Seminar by Jalaj Upadhyay

Random Projections and Differential Privacy

Jalaj Upadhyay
University of Waterloo, Ontario

    Date:    Monday, January 13th, 2014
    Time:    15:30 PM
    Venue:   CS101.

Abstract:

In this talk, we consider the efficiency aspects of the mechanisms for differential privacy, i.e., the run-time and the sampling complexity of mechanism design.

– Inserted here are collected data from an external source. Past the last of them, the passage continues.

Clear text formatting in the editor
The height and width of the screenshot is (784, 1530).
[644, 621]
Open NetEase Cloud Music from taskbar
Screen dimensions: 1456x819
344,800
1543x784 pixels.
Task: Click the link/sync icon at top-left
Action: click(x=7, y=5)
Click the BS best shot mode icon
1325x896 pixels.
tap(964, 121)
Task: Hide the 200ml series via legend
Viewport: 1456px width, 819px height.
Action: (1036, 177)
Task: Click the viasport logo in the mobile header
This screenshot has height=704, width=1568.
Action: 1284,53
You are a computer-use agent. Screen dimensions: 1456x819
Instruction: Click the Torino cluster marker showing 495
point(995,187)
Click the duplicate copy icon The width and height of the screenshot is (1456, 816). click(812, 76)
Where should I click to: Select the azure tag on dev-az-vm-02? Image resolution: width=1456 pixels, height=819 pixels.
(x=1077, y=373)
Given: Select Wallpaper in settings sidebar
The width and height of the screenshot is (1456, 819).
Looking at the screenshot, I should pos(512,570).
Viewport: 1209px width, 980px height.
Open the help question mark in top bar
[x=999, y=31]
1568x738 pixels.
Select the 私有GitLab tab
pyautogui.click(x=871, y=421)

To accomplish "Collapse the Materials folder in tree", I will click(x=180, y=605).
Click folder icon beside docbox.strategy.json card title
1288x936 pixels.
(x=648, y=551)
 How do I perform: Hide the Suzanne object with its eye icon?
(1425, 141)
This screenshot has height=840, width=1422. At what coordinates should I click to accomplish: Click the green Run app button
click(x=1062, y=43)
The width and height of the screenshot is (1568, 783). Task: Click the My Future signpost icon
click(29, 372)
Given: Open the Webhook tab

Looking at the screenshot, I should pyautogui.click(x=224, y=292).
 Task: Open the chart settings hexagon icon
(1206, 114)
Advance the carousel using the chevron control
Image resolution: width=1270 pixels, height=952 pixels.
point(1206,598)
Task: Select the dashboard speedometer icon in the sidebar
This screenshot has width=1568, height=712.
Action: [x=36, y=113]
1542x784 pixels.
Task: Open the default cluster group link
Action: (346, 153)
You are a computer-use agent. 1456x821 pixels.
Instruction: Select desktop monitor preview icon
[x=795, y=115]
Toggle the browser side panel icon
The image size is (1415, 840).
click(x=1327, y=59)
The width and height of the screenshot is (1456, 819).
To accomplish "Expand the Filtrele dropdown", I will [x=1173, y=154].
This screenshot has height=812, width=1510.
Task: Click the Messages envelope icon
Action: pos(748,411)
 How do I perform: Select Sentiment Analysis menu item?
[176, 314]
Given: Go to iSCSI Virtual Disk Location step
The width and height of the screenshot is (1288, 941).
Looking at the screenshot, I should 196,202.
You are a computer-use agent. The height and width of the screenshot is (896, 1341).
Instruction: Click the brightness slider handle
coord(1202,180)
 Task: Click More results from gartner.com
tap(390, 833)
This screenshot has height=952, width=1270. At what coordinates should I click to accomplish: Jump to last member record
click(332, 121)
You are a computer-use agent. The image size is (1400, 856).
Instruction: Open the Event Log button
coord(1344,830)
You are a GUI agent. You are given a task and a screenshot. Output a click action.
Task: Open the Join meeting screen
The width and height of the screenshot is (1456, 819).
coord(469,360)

In the first part of the talk, we consider the problem of run-time efficient mechanisms. We adapt the technique of Blocki et al. (FOCS 2012) to preserve differential privacy for answering cut-queries on sparse graphs with a much efficient sanitizer. We then use this as the base technique to construct an efficient sanitizer for arbitrary graphs. In particular, we precondition the graph by standard sparsification techniques and then apply our basic sanitizer. In this respect, our approach is complementary to the Gupta, Roth, and Ullman's Randomized Response mechanism (TCC 2012) for answering cut queries.

In the second part of the talk, we present a non-interactive multiplicative mechanism that uses O(n) samples from Bernoulli and Gaussian distribution, and answer queries that are in the form of Euclidean norm of some function of the data-base. We use a linear algebra trick that allows us to publish differentially private low rank approximation of a matrix using only a single pass over the input matrix. Previous techniques, like Blum et al. (PODS 2005) and Hardt and Roth (STOC 2012, STOC 2013), uses multiple passes over the input matrix.

Time remaining, we give a combinatorial argument to argue that our mechanisms can also answer (S,T)-cut queries with the same guarantees in terms of efficiency, utility, and differential privacy. Moreover, we achieve a better utility guarantee than Gupta, Roth, and Ullman (TCC 2012). As a conclusion, we suggest further optimization by showing that fast Johnson-Lindenstrauss transform of Ailon and Chazelle (SIAM J. of Computing 2009) also preserves differential privacy.

Part of this work appeared in ASIACRYPT, 2013.

About the speaker:

Jalaj Upadhyay is a PhD student working with Douglas Stinson at University of Waterloo.